*Task directions*:
Gather each line from the records below that contains the word "icon" and copy it out in full.

*Entries provided*:
-*-*-
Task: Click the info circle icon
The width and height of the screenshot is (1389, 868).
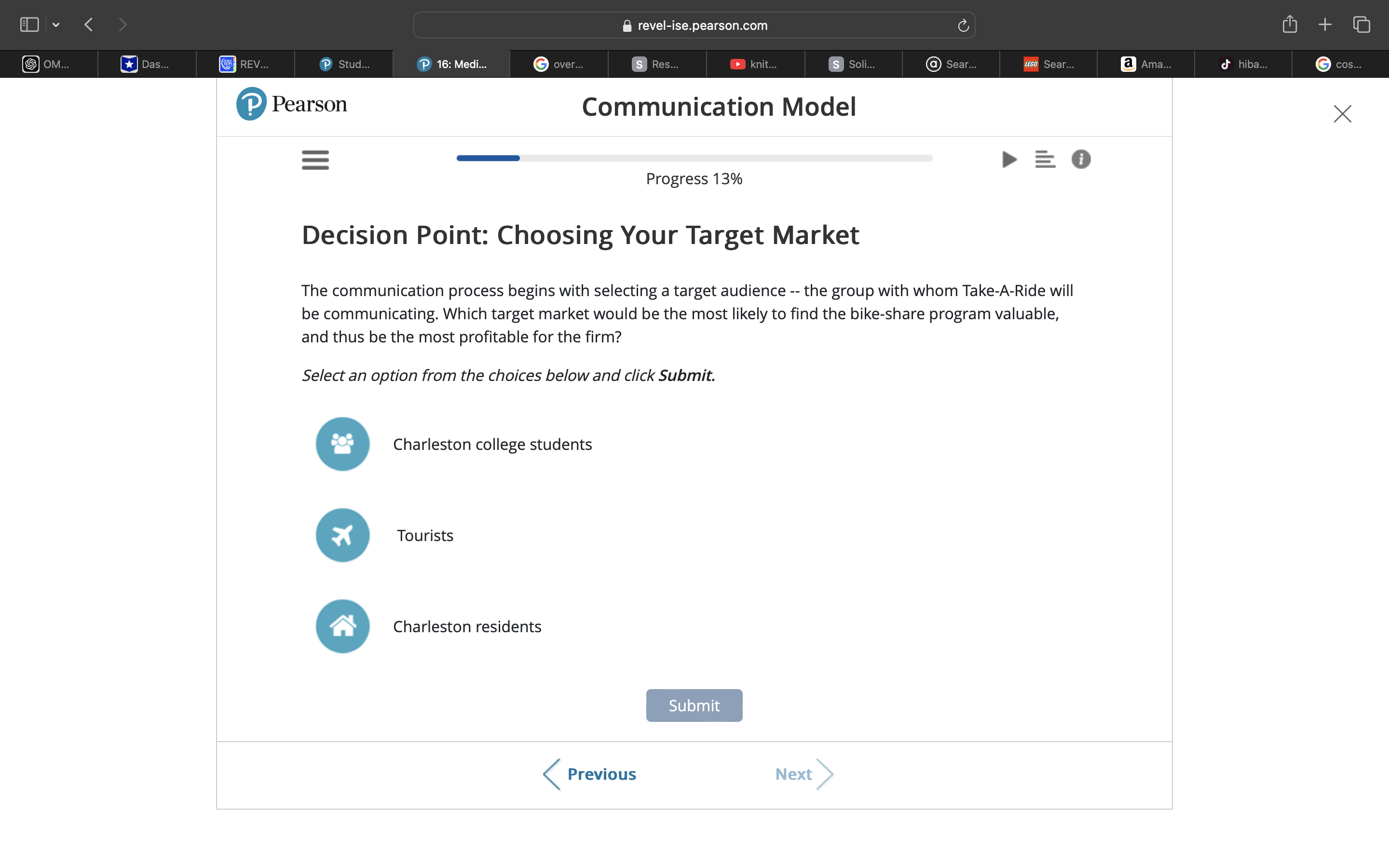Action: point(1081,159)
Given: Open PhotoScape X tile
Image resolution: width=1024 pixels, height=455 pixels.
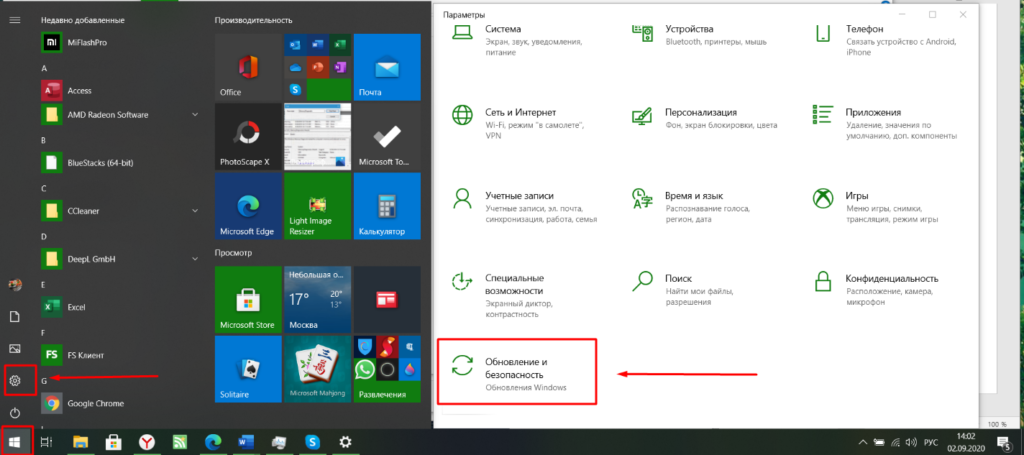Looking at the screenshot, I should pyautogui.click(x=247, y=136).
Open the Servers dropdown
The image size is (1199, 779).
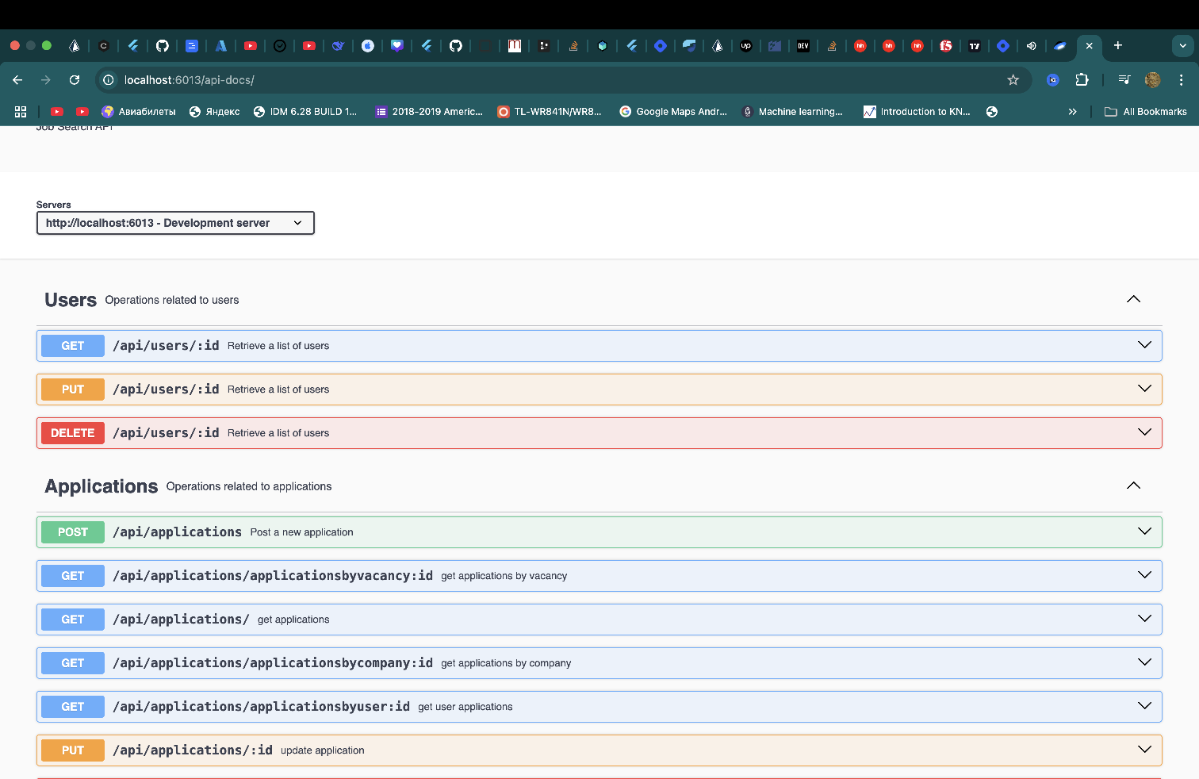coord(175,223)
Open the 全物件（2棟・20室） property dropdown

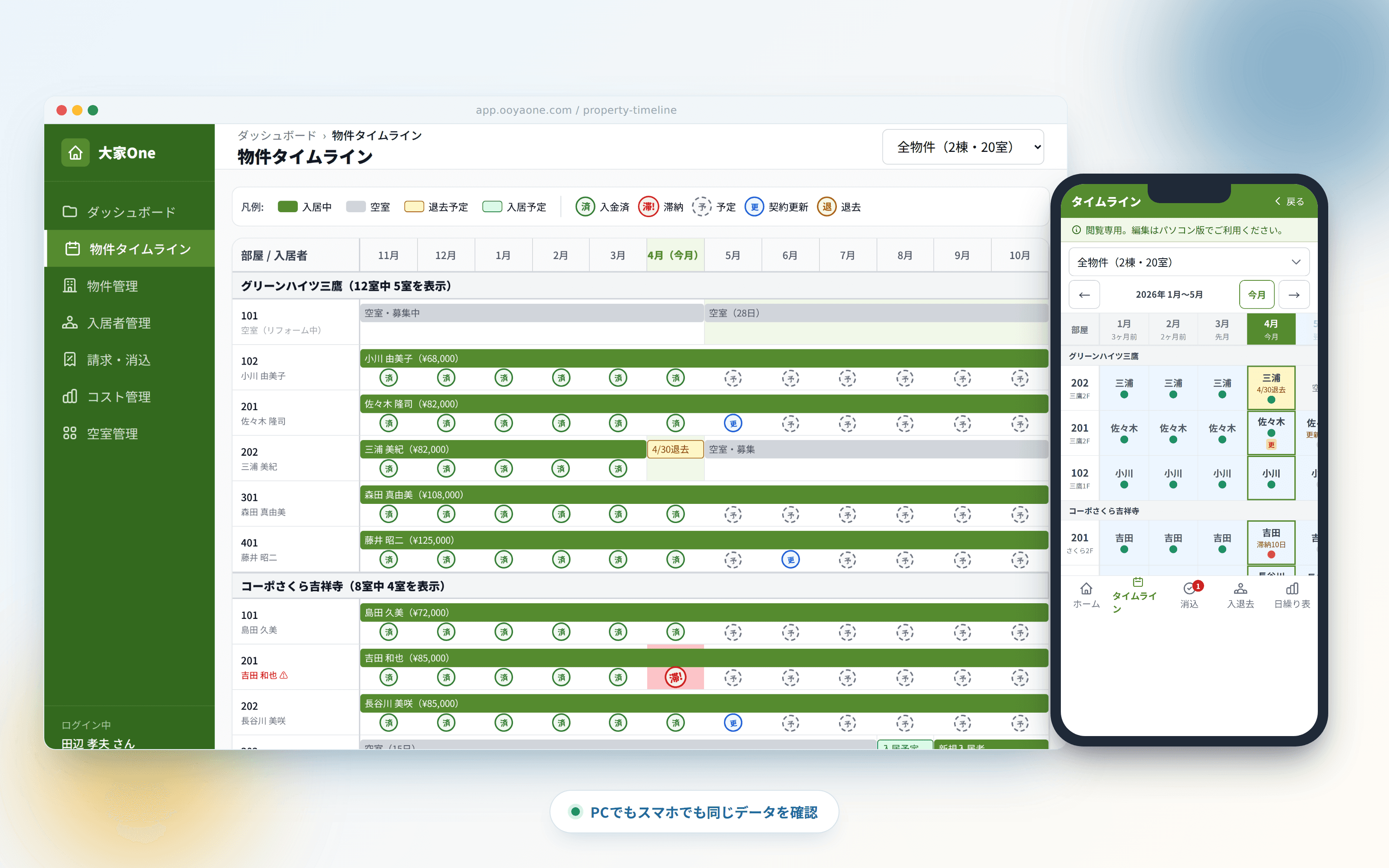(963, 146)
-*-*-
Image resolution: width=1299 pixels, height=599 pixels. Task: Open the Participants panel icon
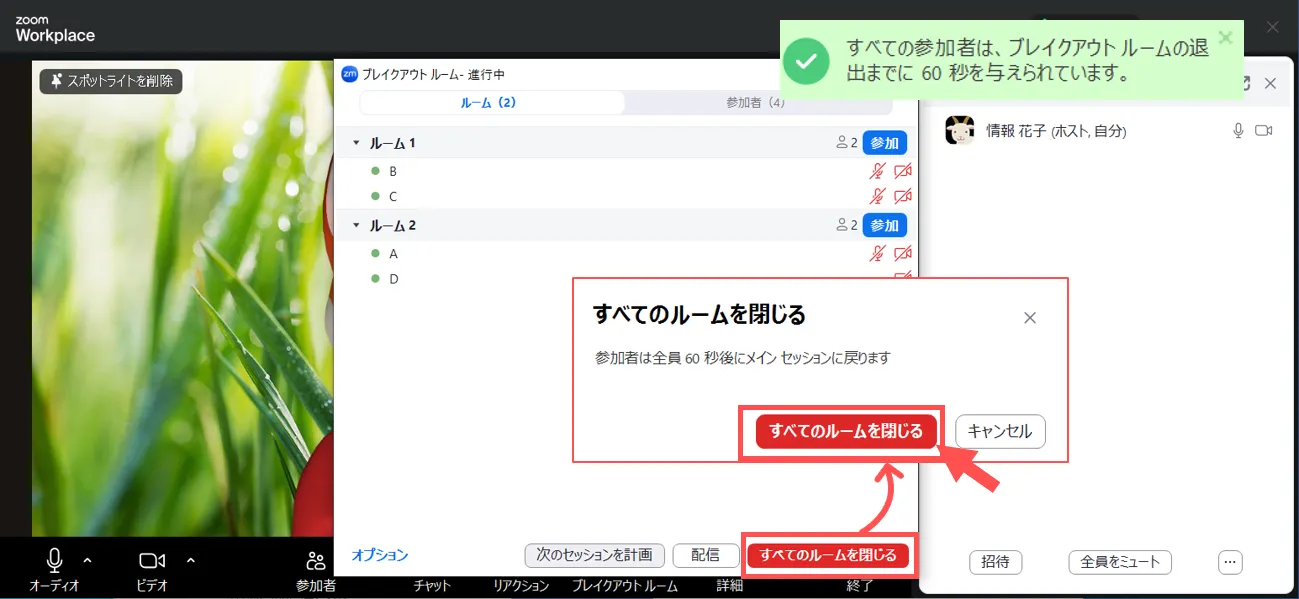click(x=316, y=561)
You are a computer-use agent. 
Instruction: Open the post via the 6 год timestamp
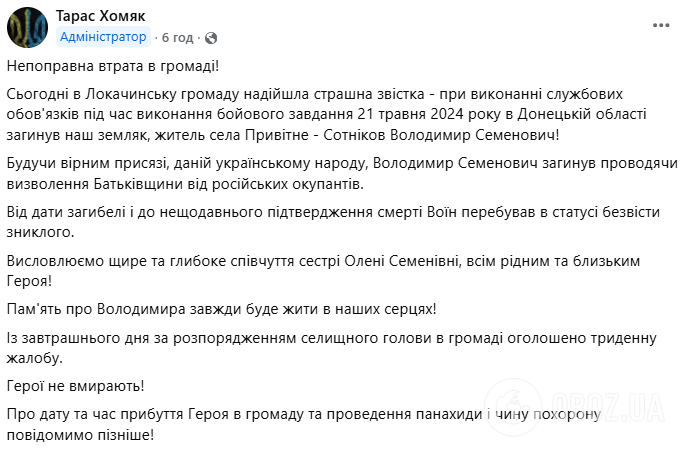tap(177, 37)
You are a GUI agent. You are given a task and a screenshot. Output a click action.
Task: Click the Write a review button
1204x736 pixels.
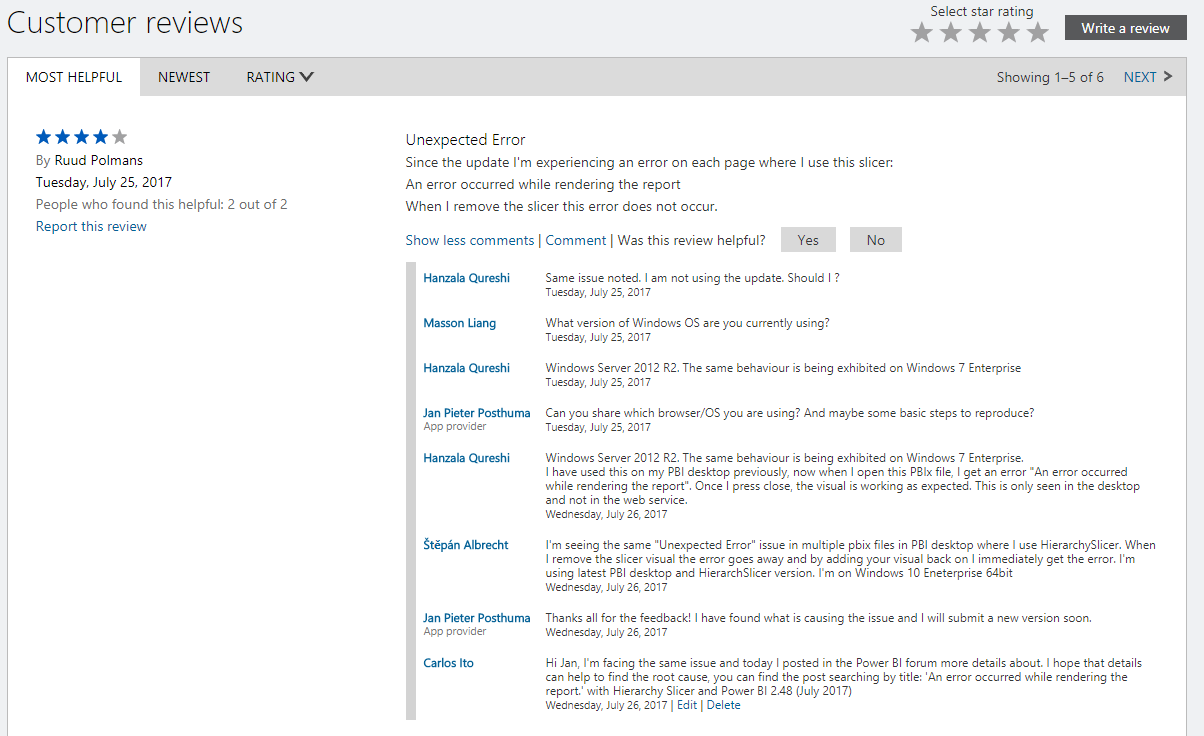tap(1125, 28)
-*-*-
*Result below*:
Task: Click the info circle icon
Image resolution: width=1299 pixels, height=599 pixels. Task: Open the Participants panel icon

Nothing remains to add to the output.